Now, I think Trump says this because Stephen Miller wrote it. But he also says it because if we’re honest, we now know from long experience that Donald Trump doesn’t know how to do repentance. He can’t say sorry, and he honestly doesn’t know how to admit wrong-doing.

This makes me very sad for him, since it means he can never really be a Christian. He can’t get started on the first call of Jesus, “Repent.”

But that doesn’t mean Christians should bail on repentance, just because the president doesn’t know how to repent.

And let’s be honest, Donald Trump simply embodies a problematic of the United States itself. As a nation, we haven’t been particularly good at repentance. We have trouble admitting our complicity in the suffering of the world. Whether it’s global warming, or the oppression of Native Americans, or poverty and war across the world, we so frequently wash our hands of it or accuse others.

But this just goes to show the extent to which Trump (Miller) has it wrong. We are not witnessing a merciless campaign to wipe out our history, defame our heroes, erase our values, and indoctrinate our children.

We’re just witnessing a faithful, Christian campaign modeled in Scripture to tell history honestly, paint our heroes with authenticity, make sure our values are good ones, and teach our children a more complex and just so more true story of our history that helps them (by the grace of God) practice repentance.

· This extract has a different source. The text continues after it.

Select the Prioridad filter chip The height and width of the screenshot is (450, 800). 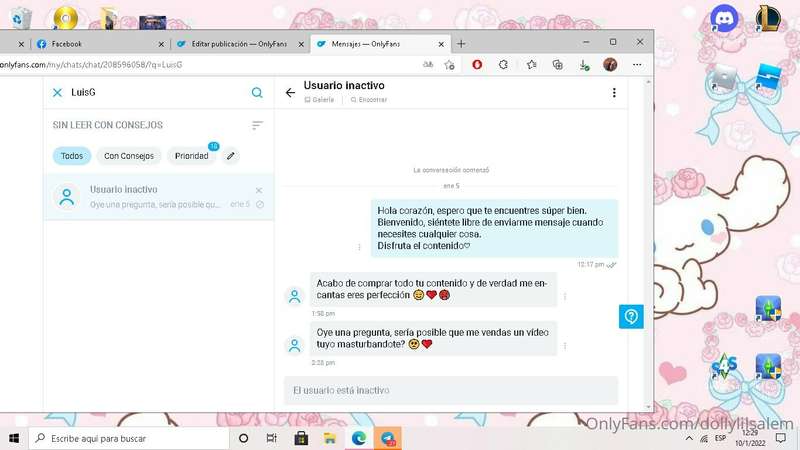coord(191,156)
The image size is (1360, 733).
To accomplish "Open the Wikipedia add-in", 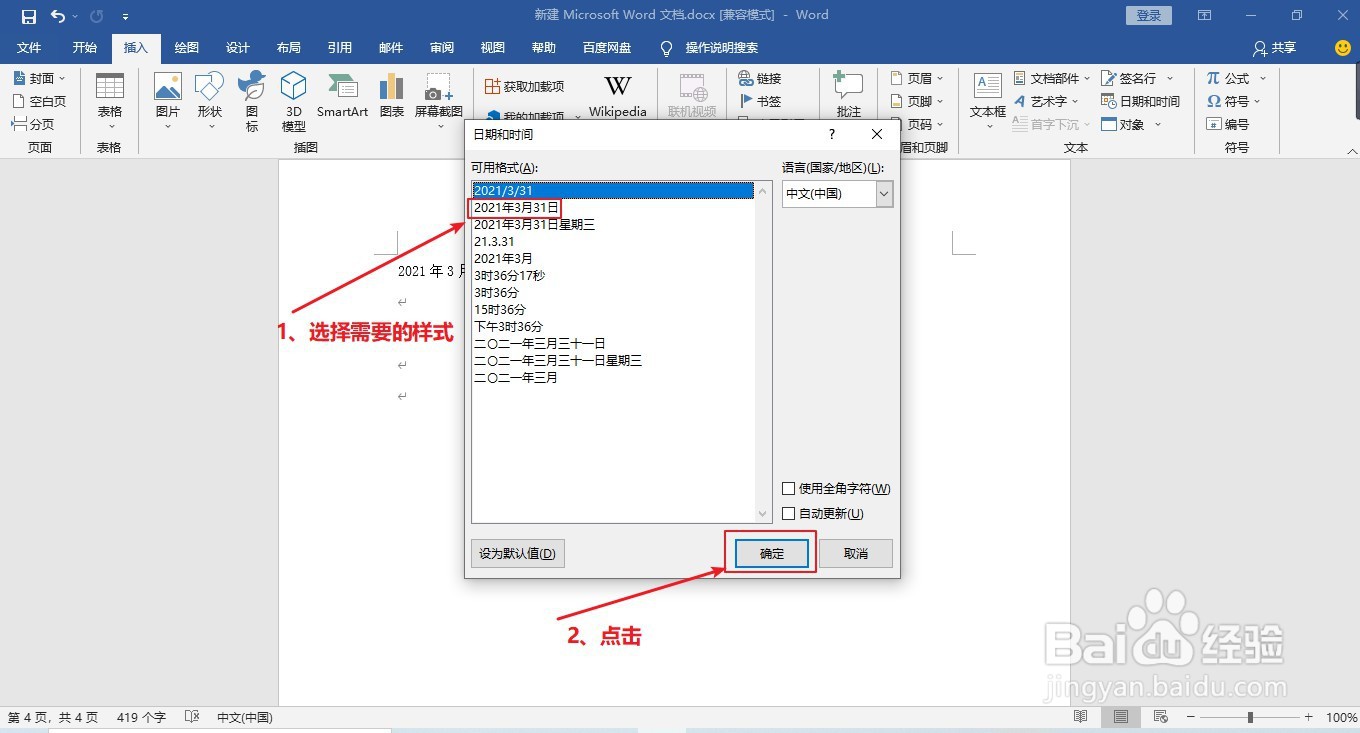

What Trump calls in his speech far-left fascism, readers of Scripture call simply Christian repentance.

What he calls a left-wing cultural revolution, Jesus called the kingdom of God.

Now, to be fair, I say these last two sentences with a bit of flair. Obviously, the left-wing is not the kingdom of God, and far-left folks like myself are just as likely to fail at repentance as anyone else.

But the current moment, when we are attempting to tell the story of our founding fathers, and other historical moments in America with greater accuracy and more repentance, are not attempts to teach children to hate their nation, or repaint heroes as villains.

Only a total ideologue confuses repentance with hate-mongering. Only those who need the propaganda of history to continue their own power-games feel fragile in the face of real repentance.

I’ll conclude with a final statement from Trump’s speech, perhaps the most heretical claim anywhere in the speech:

“We will state the truth in full, without apology:  We declare that the United States of America is the most just and exceptional nation ever to exist on Earth.

We are proud of the fact — (applause) — that our country was founded on Judeo-Christian principles, and we understand — (applause) — that these values have dramatically advanced the cause of peace and justice throughout the world.”

No country, and no president, who actually espouses Judeo-Christian principles could ever authentically claim that this nation, the United States, is the most just and exceptional nation ever to exist on Earth.

A Judeo-Christian nation would instead regularly say, “By my fault, by my own fault, by my own most grievous fault. God forgive us, and to you alone be the glory. Help us, O Lord.”